When NASA ended the Shuttle program that left only one method of getting people and goods to and from the International Space Station, namely the Russian Soyuz rocket topped with a Progress module, for cargo and a Soyuz module for people.
This could be a bit of a problem as the Russian space agency, Roscosmos, has lost two payloads on launch this month alone. The first payload was a telecom satellite. The third stage of the Proton rocket shut down prematurely and left it in the wrong orbit.
The second happened today when Soyuz launch vehicle bound for the space station failed after only five minutes of flight time. Combined these two launch failures mean there is something serious going on in the nearly 50 year old Soyuz program.

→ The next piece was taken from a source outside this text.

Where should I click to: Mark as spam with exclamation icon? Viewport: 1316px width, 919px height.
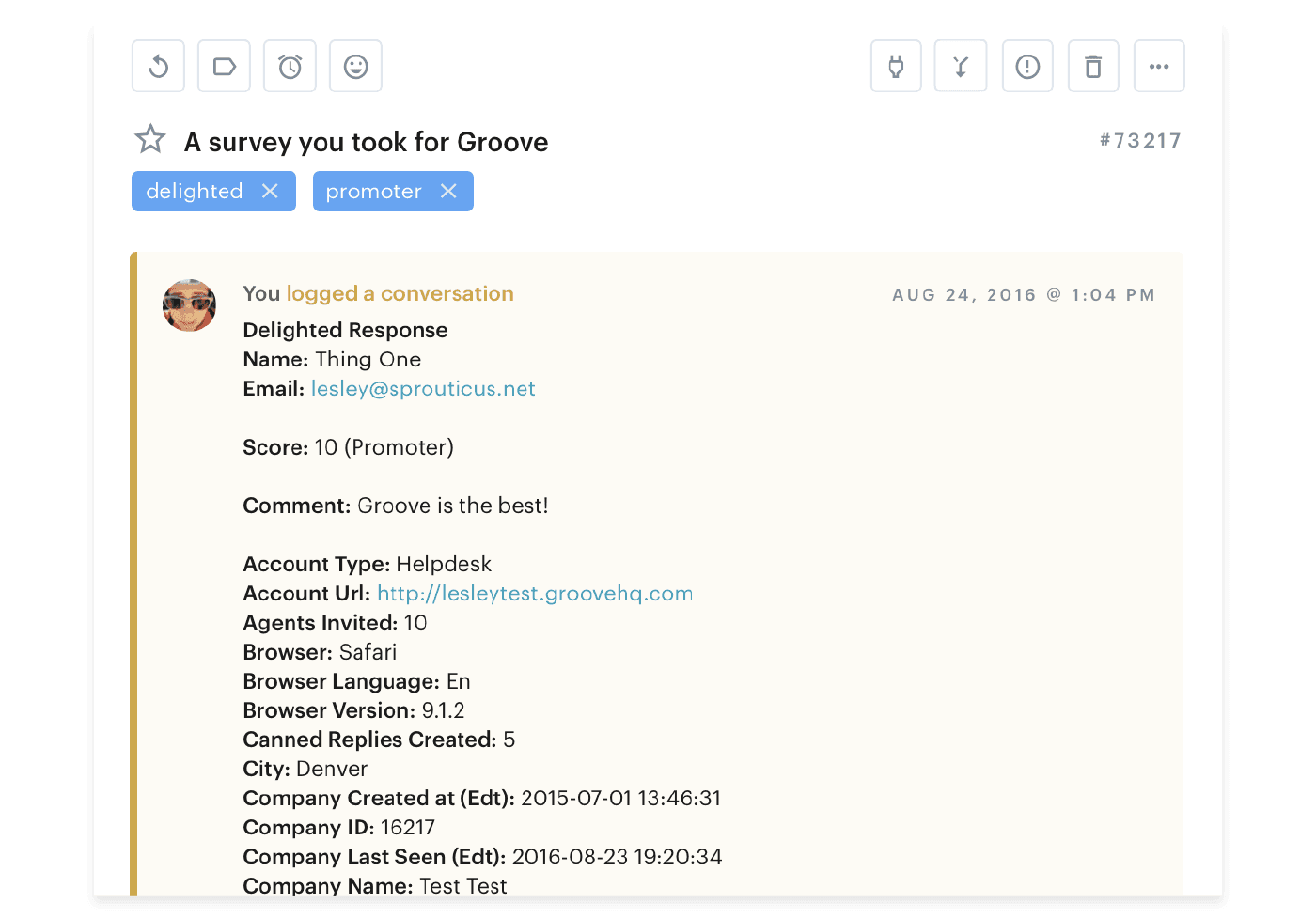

If a manned launch had the first set of problems, an early shut down, that would not be catastrophic, after all an orbit is an orbit if you are in space craft that can return to Earth. However if the manned launch had crashed in the Siberian wilderness it would mean the loss of three astronauts.
While there are plenty of supplies at the ISS right now, there is an issue of safety that has a ticking clock. You see when a Soyuz capsule goes to the space station it does not return immediately. Instead it stay there as a life boat in case of emergency of some kind.
Since this space craft can only carry three people, there has to be one for each set of three. Right now there are six people at the ISS, and to life-boat capsules. The problem is that the Soyuz can’t stay up there indefinitely. It has a 210 day life span, and then it is basically out of electricity to run the systems.
If the scheduled manned launch next month does not happen, three of the astronauts will have to come home. Then if the December launch happens they will have to abandon the ISS altogether.
Now, that does not mean that the ISS will be derelict, it is capable of ground control. As long as no major systems fail, which would require human intervention to fix, then the station will just go on whizzing around the planet.
This is the kind of situations that get people killed. Even though the ISS can be controlled form the ground there is going to be an incredible amount of pressure on Roscosmos to find a problem that can be fixed and, at the very least, the December launch date is met.
This can lead to cutting of corners and acceptance of risk that would never be acceptable otherwise. The thing is we are talking actual rocket science here! This pursuit has so little tolerance of variation that it is hard to come up with an analogy for it. Suffice it to say, if you make a mistake in manned space flight, it more often than not kills you.
Hopefully the Russians will find a real answer and fix the damned thing. We will actually have a chance to see if there is really something systemic wrong with the Soyuz program. After two failed launches at Baikonur they will be launching another Soyuz from Plesetsk.
If they can successfully place the Russian GPS satellite, then there is hope that we’ll be able to keep the ISS manned and humans in space.
What is on your minds tonight Firedogs? The floor is yours!